The discourse on corporate governance is commonly centred around large public companies, and often in hindsight, when something goes amiss.
Typical controversies arise about the oversight shown by the independent directors towards the family owners, the standards of financial disclosures, remuneration levels of family members and related-party transactions.
It is a fact, and many consider it a strength, that most Indian enterprises are family-owned and managed. Family companies are seen as more long-term oriented than companies dominated by institutional and financial investors who have a shorter time horizon within which to show results to their constituents.
The underbelly of the family companies shows such issues as nepotism, the perpetuation of family management regardless of competence and related-party involvement in many a connected activity of the enterprise.
Lack of accountability is often a handicap for the minority investors in such enterprises as the majority owner, managing the enterprise, somehow benefits irrespective of the company’s true performance.
In this milieu, Thejo Engineering Ltd, based in Chennai, comes across as an unusual instance of a small-sized company, little-noticed, essentially family-owned, and not part of the new start-up frenzy, having transformed itself within a decade, to become an exemplar in governance practices.
The transformation started with the induction of a professional managing director (MD) in the first decade of the current millennium to helm the company and drive the agenda of growth, governance, and grooming.
At the time of his induction as MD, professor VA George had nearly three decades of experience in oversight roles in the corporate sector and a rich experience of training and learning in top global management institutions. His penchant for corporate governance practices that created the right culture and drove the overall performance, gained credence with the time.
In 2012, the company took the pioneering step of raising capital through the EMERGE platform of NSE and, in fact, was the first one to do so! Eschewing the trend of the times to court private equity, Thejo chose public funding that carried greater accountability to a wider set of investors than the captive and the limited agenda of a single or a couple of short-term oriented private equity (PE) funds, who themselves often fall short on the governance grid.

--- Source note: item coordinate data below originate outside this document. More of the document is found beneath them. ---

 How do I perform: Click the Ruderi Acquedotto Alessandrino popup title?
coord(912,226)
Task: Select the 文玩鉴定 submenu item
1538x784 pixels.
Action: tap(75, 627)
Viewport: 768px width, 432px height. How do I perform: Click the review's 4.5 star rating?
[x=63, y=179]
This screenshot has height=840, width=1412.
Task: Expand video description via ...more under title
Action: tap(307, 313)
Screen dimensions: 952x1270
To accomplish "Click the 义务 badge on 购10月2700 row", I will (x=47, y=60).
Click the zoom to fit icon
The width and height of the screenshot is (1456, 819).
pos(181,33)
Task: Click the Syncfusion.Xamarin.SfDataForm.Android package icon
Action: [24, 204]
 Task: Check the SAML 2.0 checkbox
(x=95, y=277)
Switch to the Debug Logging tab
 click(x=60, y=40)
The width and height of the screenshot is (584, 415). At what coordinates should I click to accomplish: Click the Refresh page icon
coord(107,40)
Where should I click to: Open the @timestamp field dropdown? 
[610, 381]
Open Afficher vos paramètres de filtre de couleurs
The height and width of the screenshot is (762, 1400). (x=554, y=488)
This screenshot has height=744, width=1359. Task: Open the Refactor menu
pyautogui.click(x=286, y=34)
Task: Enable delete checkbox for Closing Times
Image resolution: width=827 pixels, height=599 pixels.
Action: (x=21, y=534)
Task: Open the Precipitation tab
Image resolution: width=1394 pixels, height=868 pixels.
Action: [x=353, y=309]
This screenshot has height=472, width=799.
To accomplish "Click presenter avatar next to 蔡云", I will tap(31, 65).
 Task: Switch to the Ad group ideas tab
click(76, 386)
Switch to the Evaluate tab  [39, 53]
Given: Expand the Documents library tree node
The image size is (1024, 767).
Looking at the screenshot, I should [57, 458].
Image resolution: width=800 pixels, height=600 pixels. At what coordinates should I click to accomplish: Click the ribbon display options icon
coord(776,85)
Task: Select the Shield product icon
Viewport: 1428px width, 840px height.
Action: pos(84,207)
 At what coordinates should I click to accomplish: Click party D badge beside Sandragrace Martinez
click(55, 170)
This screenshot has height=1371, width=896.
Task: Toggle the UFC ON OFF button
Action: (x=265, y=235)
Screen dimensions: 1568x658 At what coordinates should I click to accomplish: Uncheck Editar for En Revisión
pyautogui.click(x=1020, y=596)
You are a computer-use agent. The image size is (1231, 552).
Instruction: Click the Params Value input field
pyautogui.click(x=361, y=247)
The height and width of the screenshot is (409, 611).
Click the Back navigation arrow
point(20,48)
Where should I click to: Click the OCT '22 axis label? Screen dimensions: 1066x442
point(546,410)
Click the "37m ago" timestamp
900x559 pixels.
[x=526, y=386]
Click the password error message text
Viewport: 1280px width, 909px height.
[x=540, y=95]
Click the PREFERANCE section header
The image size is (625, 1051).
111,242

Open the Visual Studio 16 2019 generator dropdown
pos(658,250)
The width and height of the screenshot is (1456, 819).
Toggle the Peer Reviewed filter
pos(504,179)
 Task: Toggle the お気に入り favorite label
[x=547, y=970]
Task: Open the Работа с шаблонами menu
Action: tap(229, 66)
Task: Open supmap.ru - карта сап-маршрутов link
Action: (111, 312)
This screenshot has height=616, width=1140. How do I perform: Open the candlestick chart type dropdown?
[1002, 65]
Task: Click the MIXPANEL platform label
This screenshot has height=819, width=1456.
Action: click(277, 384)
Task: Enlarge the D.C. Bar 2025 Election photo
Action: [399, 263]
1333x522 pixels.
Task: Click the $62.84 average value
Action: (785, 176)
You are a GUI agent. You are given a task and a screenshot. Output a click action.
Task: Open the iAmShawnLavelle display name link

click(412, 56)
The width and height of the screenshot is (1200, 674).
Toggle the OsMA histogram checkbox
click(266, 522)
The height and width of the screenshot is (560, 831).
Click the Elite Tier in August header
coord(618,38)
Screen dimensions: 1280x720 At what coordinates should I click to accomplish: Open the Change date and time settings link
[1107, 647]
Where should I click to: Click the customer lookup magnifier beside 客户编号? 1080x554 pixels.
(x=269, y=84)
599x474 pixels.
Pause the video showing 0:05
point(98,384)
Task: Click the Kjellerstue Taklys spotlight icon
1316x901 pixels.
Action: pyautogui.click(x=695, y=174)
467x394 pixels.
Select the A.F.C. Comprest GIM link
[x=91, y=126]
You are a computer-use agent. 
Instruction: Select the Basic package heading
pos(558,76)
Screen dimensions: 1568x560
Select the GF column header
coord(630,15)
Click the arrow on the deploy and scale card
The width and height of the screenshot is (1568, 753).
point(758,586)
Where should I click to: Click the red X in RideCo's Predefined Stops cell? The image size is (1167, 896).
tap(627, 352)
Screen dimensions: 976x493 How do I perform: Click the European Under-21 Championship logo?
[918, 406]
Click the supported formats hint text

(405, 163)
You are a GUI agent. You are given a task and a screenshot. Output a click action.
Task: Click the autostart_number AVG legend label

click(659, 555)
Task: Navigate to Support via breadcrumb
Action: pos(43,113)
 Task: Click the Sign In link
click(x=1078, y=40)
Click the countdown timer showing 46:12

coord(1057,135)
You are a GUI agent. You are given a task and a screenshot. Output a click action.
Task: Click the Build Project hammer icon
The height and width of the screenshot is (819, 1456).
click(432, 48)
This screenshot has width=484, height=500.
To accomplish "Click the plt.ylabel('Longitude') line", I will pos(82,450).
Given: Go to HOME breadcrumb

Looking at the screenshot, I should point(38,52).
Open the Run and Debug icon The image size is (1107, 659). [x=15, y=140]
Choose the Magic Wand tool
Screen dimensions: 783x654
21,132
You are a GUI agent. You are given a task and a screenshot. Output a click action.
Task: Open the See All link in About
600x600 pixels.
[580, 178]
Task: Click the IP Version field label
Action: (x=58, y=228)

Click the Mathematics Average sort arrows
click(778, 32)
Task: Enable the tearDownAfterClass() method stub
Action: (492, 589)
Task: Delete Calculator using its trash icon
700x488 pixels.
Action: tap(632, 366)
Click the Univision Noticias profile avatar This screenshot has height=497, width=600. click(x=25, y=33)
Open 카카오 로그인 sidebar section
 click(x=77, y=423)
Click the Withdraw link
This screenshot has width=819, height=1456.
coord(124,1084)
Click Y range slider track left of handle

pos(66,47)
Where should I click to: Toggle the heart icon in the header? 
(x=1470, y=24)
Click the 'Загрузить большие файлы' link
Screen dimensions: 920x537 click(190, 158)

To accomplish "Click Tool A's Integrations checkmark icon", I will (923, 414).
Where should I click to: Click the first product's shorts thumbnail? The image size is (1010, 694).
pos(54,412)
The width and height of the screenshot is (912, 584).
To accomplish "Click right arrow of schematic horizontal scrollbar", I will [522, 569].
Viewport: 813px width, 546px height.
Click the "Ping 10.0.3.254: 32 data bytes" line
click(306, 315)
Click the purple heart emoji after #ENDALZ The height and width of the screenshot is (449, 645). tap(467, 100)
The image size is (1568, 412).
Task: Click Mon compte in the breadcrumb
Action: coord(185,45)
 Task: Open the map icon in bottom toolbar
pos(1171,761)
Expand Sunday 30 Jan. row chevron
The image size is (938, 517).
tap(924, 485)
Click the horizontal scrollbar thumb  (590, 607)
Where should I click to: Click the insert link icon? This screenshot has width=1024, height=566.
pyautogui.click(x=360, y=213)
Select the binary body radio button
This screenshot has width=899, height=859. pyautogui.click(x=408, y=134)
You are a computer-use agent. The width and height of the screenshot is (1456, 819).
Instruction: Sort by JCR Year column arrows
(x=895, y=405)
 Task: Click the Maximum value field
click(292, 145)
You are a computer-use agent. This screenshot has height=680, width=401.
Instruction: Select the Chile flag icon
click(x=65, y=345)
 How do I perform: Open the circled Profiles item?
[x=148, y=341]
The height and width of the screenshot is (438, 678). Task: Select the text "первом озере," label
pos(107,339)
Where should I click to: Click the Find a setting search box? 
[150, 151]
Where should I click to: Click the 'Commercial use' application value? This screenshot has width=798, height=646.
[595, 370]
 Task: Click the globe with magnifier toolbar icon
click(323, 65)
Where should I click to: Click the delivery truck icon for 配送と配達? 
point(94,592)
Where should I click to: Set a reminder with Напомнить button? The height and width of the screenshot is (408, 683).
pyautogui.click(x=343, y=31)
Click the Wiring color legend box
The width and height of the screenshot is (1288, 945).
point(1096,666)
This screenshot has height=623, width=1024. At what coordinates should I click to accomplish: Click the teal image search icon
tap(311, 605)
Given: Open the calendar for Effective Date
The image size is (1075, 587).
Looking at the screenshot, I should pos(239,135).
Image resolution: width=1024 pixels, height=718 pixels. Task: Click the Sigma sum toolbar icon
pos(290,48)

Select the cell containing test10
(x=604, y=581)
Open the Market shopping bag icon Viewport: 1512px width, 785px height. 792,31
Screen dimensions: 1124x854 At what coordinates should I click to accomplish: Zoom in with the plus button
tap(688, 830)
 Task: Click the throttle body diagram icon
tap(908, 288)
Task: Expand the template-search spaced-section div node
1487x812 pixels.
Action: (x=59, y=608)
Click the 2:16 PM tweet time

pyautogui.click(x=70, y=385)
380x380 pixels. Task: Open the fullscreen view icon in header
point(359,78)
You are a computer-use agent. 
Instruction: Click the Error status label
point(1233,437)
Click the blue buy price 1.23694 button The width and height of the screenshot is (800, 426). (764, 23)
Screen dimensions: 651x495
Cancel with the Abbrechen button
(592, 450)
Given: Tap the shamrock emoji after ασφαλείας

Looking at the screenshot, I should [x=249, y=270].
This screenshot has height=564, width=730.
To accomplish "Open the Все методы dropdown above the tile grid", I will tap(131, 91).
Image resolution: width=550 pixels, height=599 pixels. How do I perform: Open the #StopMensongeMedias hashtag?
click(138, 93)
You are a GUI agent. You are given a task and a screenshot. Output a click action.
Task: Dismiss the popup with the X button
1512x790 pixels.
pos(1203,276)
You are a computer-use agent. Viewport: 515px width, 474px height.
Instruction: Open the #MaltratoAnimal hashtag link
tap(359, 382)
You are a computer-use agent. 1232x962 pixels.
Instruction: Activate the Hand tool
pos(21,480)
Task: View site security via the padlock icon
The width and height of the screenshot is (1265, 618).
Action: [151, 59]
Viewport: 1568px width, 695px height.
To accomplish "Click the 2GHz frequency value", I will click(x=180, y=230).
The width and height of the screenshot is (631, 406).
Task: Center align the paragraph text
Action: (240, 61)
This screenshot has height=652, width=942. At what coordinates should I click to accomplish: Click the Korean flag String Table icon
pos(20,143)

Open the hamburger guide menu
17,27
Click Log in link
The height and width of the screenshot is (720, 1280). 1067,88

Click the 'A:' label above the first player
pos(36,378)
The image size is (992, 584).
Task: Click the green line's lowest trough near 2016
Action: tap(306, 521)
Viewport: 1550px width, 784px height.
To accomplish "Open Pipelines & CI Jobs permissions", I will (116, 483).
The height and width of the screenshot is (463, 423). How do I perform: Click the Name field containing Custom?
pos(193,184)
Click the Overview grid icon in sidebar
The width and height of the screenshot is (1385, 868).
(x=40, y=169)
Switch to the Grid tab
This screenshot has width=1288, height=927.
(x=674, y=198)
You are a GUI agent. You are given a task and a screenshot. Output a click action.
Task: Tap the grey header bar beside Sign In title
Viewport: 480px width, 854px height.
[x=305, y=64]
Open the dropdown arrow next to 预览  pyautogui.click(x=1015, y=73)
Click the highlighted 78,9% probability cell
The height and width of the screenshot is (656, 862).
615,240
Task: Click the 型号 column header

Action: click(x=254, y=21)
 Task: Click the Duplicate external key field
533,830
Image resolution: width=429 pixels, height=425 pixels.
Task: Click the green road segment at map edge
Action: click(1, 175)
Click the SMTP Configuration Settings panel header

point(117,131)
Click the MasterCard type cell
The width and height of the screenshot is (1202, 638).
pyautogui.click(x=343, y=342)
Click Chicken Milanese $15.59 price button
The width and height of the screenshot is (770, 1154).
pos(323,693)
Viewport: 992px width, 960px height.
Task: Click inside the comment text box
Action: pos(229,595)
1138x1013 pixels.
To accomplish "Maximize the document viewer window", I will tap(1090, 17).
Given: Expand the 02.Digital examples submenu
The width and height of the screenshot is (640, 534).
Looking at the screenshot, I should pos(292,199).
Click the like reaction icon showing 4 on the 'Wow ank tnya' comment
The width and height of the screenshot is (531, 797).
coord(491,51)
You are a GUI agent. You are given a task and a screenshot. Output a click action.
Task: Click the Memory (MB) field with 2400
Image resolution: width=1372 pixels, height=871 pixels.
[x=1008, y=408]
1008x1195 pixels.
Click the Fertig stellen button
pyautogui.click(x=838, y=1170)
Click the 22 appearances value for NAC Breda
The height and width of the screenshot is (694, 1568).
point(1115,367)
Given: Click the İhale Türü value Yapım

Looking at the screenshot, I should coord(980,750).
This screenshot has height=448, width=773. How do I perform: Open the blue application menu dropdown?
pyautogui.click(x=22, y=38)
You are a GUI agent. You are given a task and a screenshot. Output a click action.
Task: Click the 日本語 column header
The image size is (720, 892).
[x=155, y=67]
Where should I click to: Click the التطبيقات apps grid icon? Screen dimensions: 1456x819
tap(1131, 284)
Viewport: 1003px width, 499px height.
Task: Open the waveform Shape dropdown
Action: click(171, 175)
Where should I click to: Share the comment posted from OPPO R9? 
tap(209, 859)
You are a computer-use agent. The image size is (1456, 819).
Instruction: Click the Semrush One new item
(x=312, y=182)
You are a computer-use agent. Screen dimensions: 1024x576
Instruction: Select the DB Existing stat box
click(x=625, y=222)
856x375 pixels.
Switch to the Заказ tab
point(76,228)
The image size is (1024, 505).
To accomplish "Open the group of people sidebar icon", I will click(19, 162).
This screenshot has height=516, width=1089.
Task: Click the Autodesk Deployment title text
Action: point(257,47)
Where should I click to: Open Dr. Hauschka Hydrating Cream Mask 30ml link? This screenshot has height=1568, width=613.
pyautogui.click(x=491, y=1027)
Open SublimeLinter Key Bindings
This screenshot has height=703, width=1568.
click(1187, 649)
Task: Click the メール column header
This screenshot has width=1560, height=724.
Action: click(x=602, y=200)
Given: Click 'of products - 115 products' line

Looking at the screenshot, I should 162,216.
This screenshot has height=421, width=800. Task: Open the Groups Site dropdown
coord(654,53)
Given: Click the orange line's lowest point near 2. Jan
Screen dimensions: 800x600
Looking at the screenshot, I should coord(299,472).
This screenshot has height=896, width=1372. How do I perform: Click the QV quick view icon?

While the two founding families still hold about 55% of the equity, the striking feature is that individual investors hold close to 33% of the capital creating a very diverse pool of investors compared to most listed companies that have a dominance of the local or foreign institutions.
Most of such individual investors seem to hold a meaningful larger stake as per the data in the annual report, elevating the level of scrutiny and accountability which gets spread among a larger group of serious and professional investors like family offices and the high networth individuals (HNIs).
A feature that would stand out as the most unusual for any public company, on the governance side, is the fact that all the committees of the board are chaired only by an independent director; and the two most critical committees being the audit committee, and the nomination and remuneration committee, comprises only independent directors! Is there another one like this?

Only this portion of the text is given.